I have read a good amount of your advice on managing ADHD with nutrition. Do you have any other advice?
One of the most surprising ways to help reverse ADHD is actually the simplest–and it’s something you can do on your own at home right away. All it involves is changing light bulbs.
John Ott pioneered this approach as part of his research into the effects of full-spectrum lighting. Unlike “regular” fluorescent lighting, “full-spectrum light” is the spectrum of electromagnetic radiation that exactly matches sunlight.
In one of Ott’s experiments, he outfitted an elementary school classroom with a dual lighting system: regular fluorescent tubes and full-spectrum fluorescent tubes. The lighting was arranged so that either the regular or the full-spectrum lighting could be turned on and off without any notable change in brightness over-all. Neither the teacher nor the children were aware which lighting system was on or when.

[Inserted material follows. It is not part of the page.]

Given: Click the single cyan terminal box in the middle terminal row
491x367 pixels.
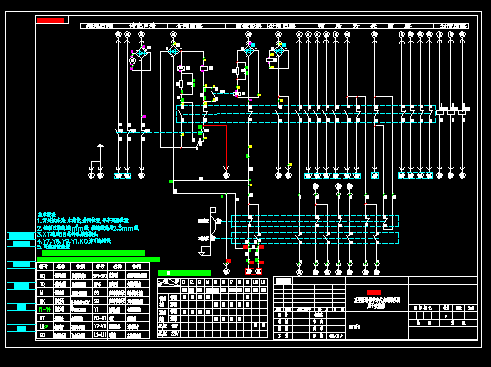Looking at the screenshot, I should tap(375, 175).
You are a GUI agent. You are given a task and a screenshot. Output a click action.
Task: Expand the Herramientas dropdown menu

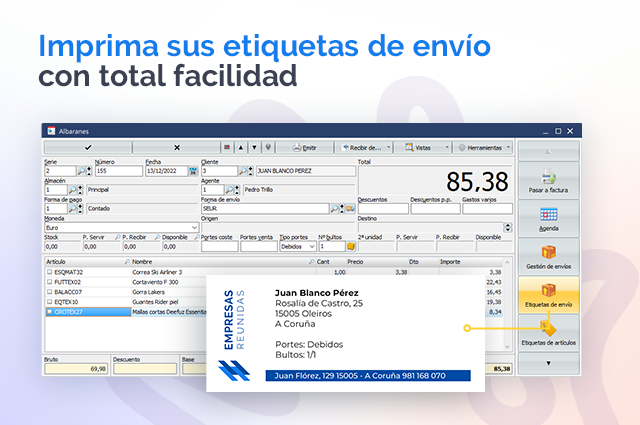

In co-operation with the school, Dr. Ott had placed a hidden camera in the classroom and recorded the activity of the students throughout the day. When he reviewed the recordings, he noticed a definite difference in the level of physical activity of certain students that depended on which lighting system was on.
When the full spectrum lights were on, these children stayed at their assigned places more, were more attentive, and less disruptive. But within just a few minutes after the full-spectrum lights were switched off and the regular fluorescents were switched on, these children became more nervous, noisy, and disruptive, less attentive, and got up form their places and moved about the room much more. In other words, they became hyperactive!
When the full-spectrum lights were turned back on (the lights were “overlapped” to keep the changes un-noticeable) and the regular ones were turned off, these same children went back to less hyperactive behavior within another few minutes.
Despite Dr. Ott’s visible recorded evidence, it’s usually very difficult to convince schools to change from regular to full spectrum fluorescent lighting. It is more expensive, but I know some parents who have offered to pay for the change and have still been turned down, usually on the advice of school “health authorities”–proving once again that “there are none so blind as those who will not see!”
Even if you can’t change the lighting in your child’s classroom, you can install full-spectrum light bulbs, fluorescent or incandescent, in every room in your home, making sure to put more where your child spends the most time.